失敗の本質

3度目の「緊急事態宣言」の発令となる前日、2021年4月24日の日本経済新聞には、日本のコロナウィルス感染症の対応について、かなり厳しい批判の記事がありました。

「1年間何をしていたのか」 政府・自治体首長・そして医療界はこの1年あまり何をしていたのか。菅義偉首相が1都府県を対象に3度目の緊急事態宣言を出したのは、医療の提供能力が感染の増大に追い付かなくなったためだ。感染第1波の昨春から、まん延防止等重点措置を適用したこの4月までを通じ、結果としてこれら3当事者が責を果たしたとは言い難い。

更に翌25日の同紙のコラム「春秋」では、

先進国の中でも最低のワクチン接種率や改善しない病床の確保に対し、太平洋戦争、バブル崩壊に続く「第3」の敗戦であり、軍事・経済・医療と分野は違うが共通点がある。縦割りの弊害・始めたらやめられない組織・・・日本の構造的な問題を指摘していました。

以前、第二次世界大戦の日本軍の敗戦を日本の組織的特徴からの視点で捉えた「失敗の本質」を読んだことがあります。1991年に文庫本として発売され、当時の自分にとっては内容が難解で、記憶が曖昧なのですが、多くの方がバイブルとしていることでも有名な書籍です。
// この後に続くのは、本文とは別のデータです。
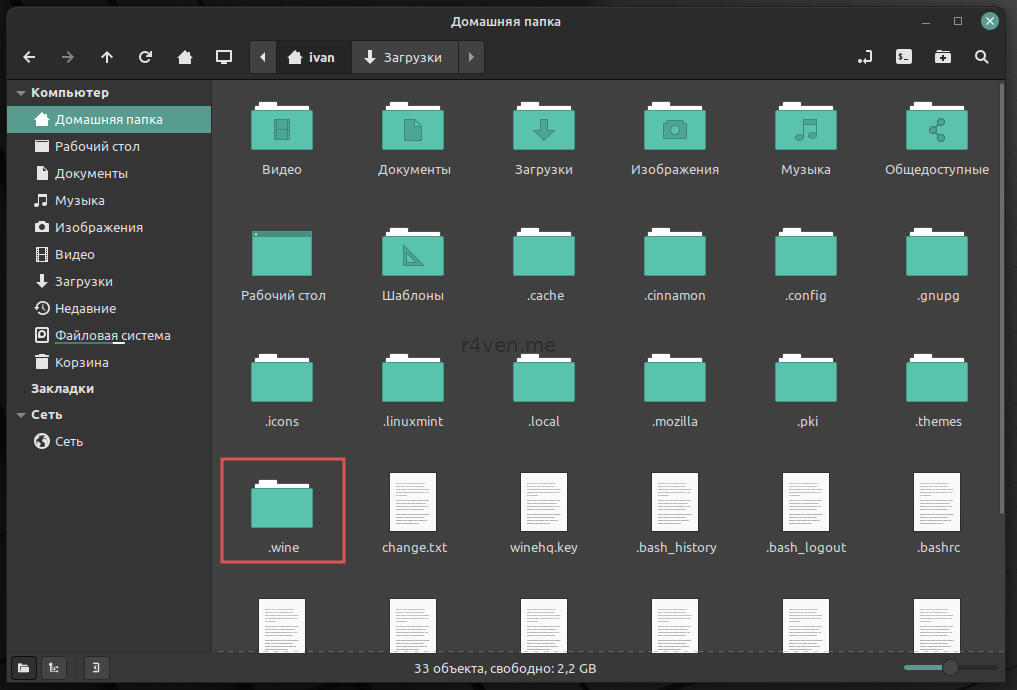The height and width of the screenshot is (690, 1017).
Task: Hide the sidebar using status bar button
Action: [x=96, y=668]
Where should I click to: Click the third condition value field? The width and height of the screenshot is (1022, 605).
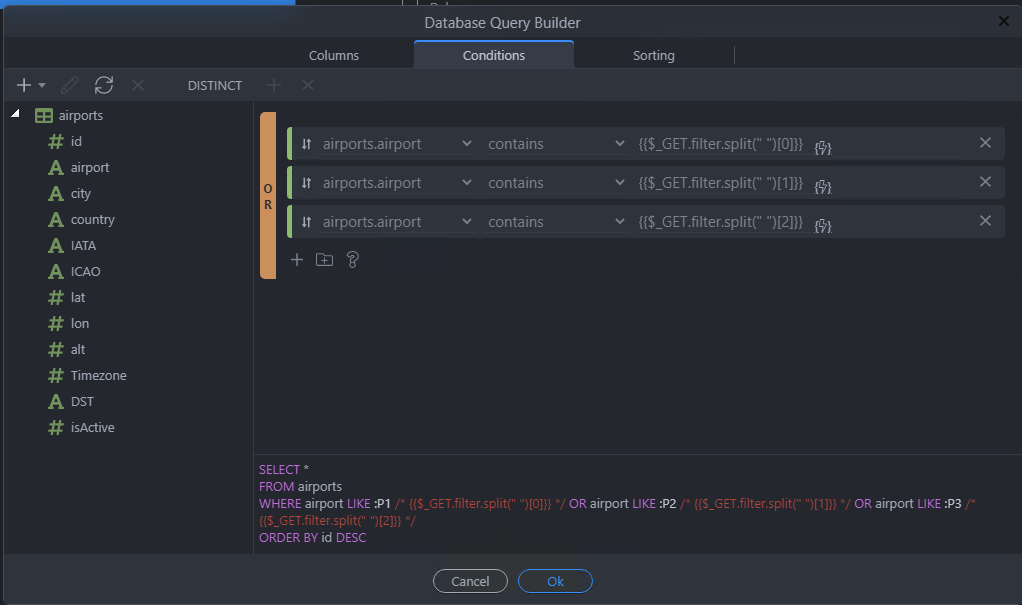tap(720, 222)
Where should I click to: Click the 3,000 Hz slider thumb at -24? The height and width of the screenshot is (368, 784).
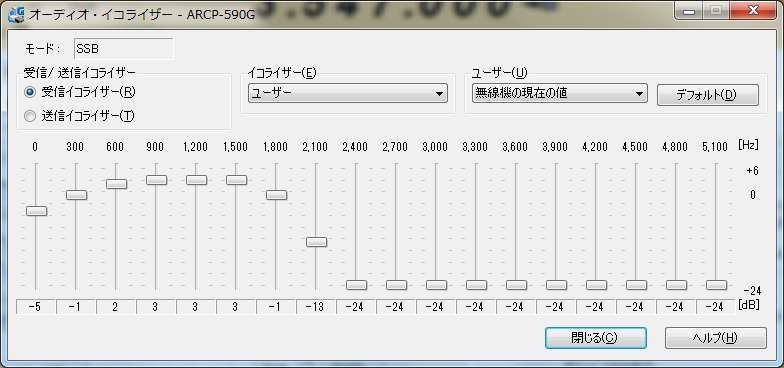[436, 285]
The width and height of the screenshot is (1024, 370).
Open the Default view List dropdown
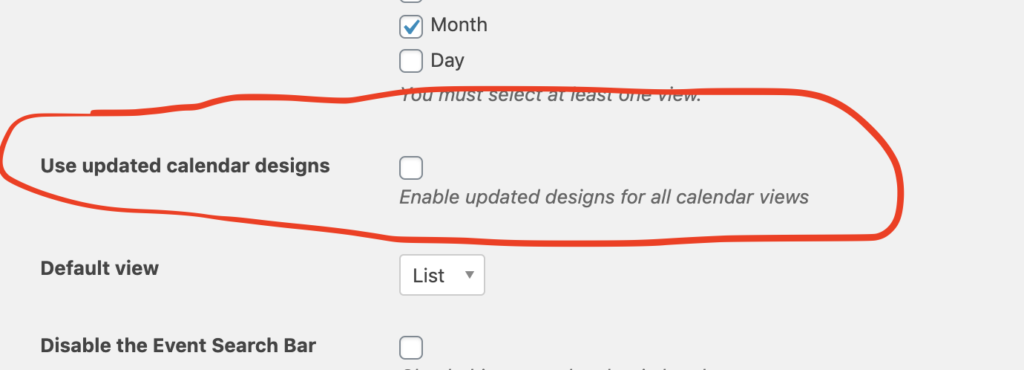pos(442,275)
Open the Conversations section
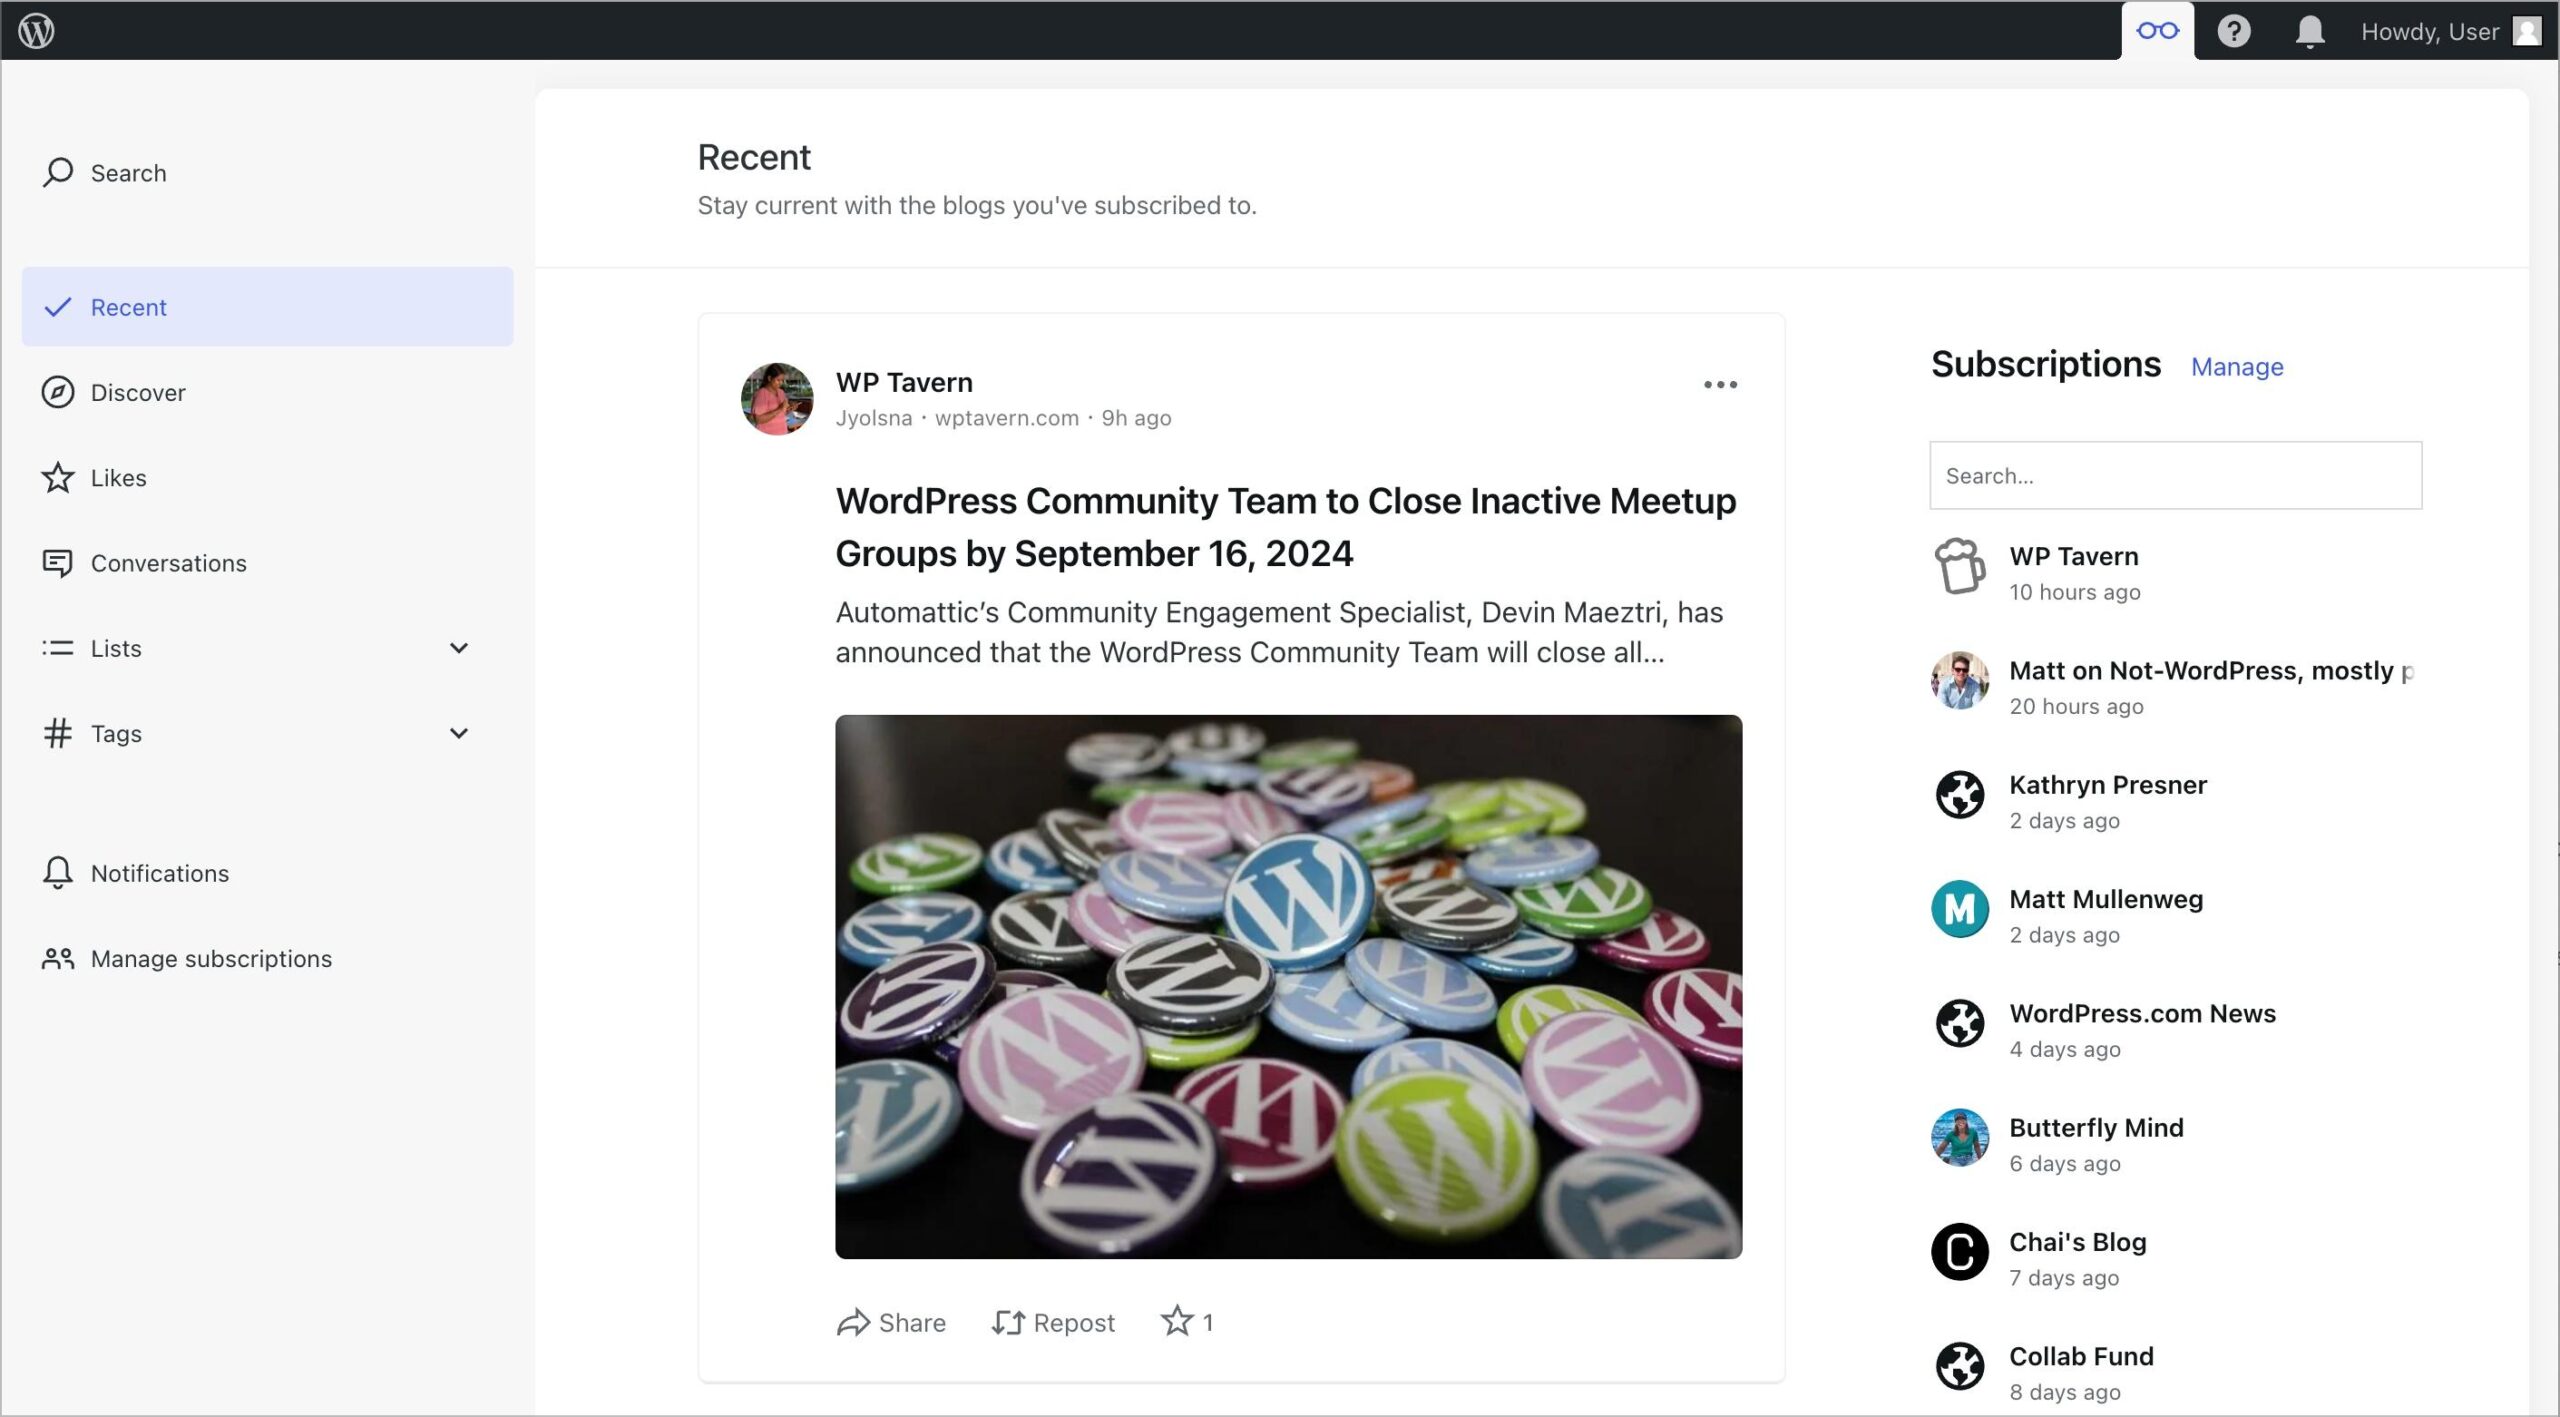Image resolution: width=2560 pixels, height=1417 pixels. point(168,562)
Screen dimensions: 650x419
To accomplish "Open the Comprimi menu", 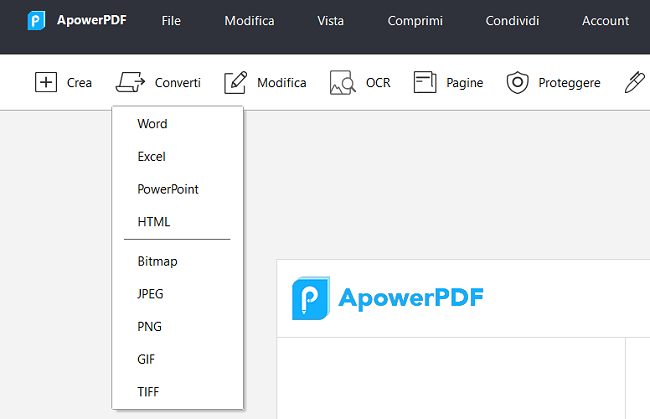I will [414, 21].
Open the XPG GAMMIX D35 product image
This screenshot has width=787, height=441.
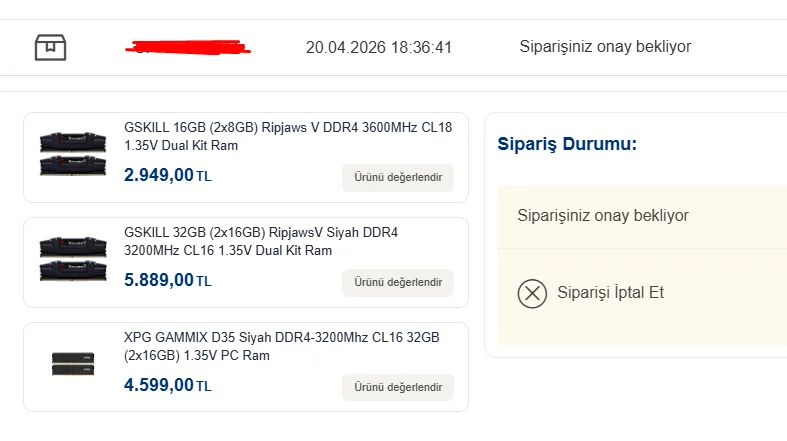coord(73,363)
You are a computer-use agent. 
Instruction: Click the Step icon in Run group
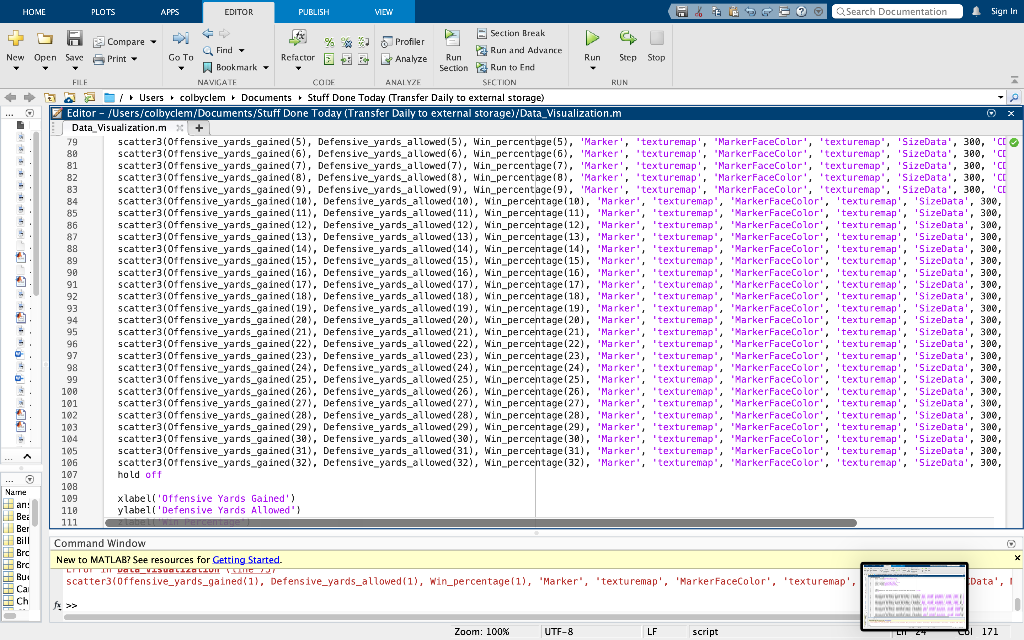[x=628, y=38]
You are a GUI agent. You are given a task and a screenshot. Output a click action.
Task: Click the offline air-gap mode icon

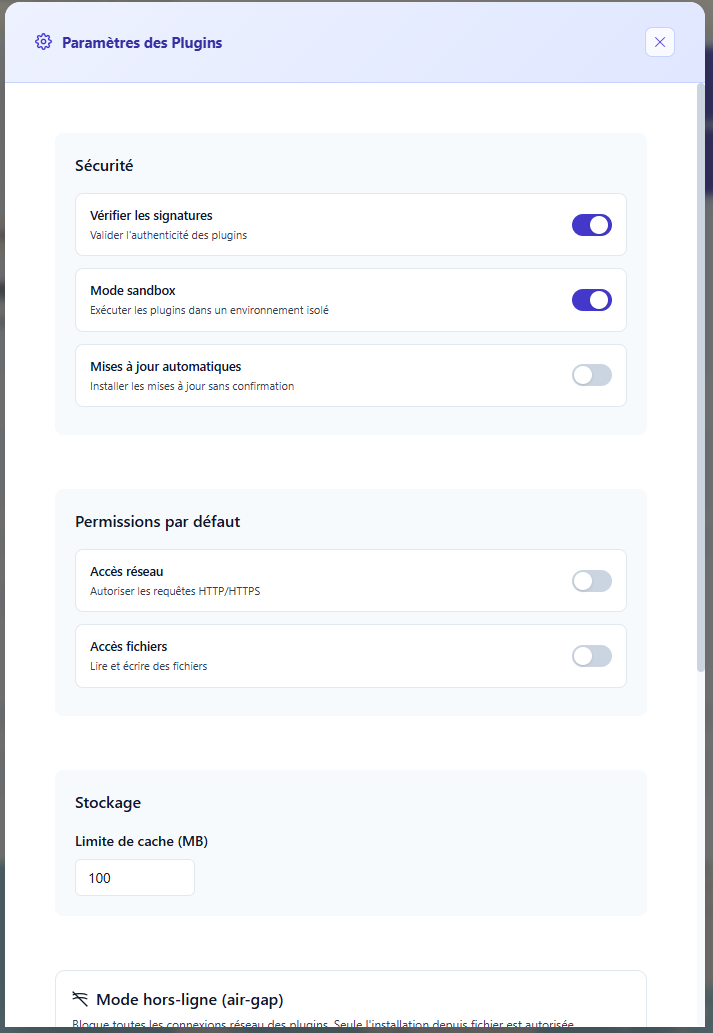point(81,999)
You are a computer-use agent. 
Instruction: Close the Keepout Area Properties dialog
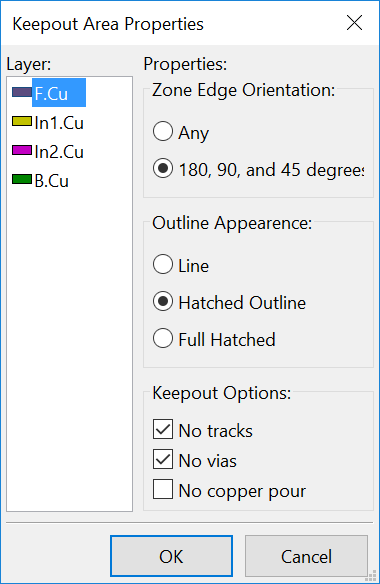[x=354, y=23]
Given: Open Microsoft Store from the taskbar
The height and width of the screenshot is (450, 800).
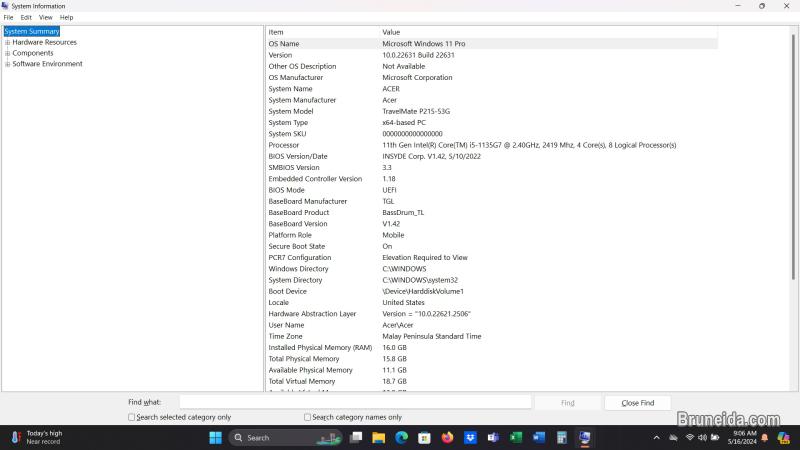Looking at the screenshot, I should coord(425,437).
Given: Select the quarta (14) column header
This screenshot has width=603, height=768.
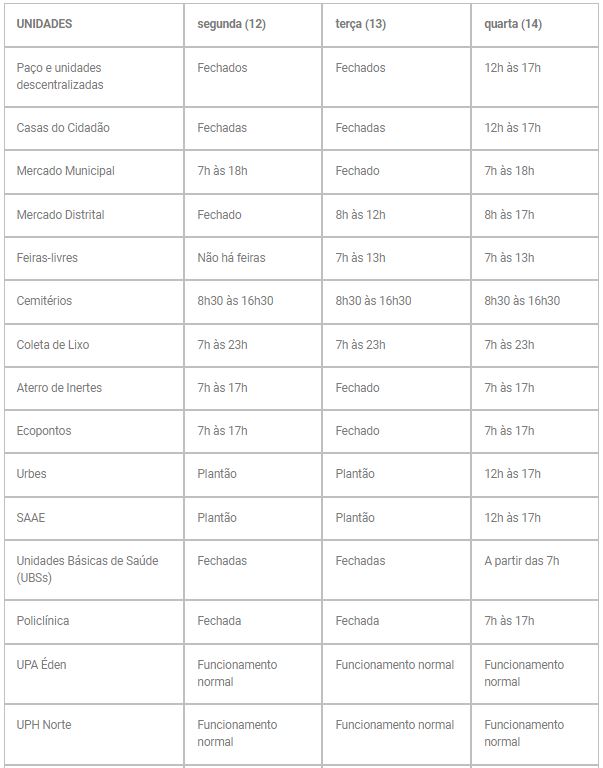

バブル崩壊後や東日本大震災での対応ミスの際にも本書が引き合い出され、日本の組織的特徴が今なお受け継がれていると指摘しています。

数多くの視点から2点のみ引用します

1.日本海軍の名戦闘機「零戦」は部品1点にも軽量化の工夫が随所に凝らされた、改善努力の結晶であった。しかし、防弾装備を省いてまで実現した軽さが、米軍の進化で空戦の優位を失った時、日本軍は方向転換をする決断ができず、撃墜され続ける状況を変えられなかった。

2.日露戦争で勝利した日本軍は、その戦闘方法を「型として伝承」し学習させたため、大東亜戦争では時代遅れの戦術に固執することになり、戦局の変化に対して新しい創造ができなかった。

我々も日本企業の一員として組織を批判することは本意ではありませんが、経済危機の際においての教訓という意味で頭の中に入れておくべきことと考えています。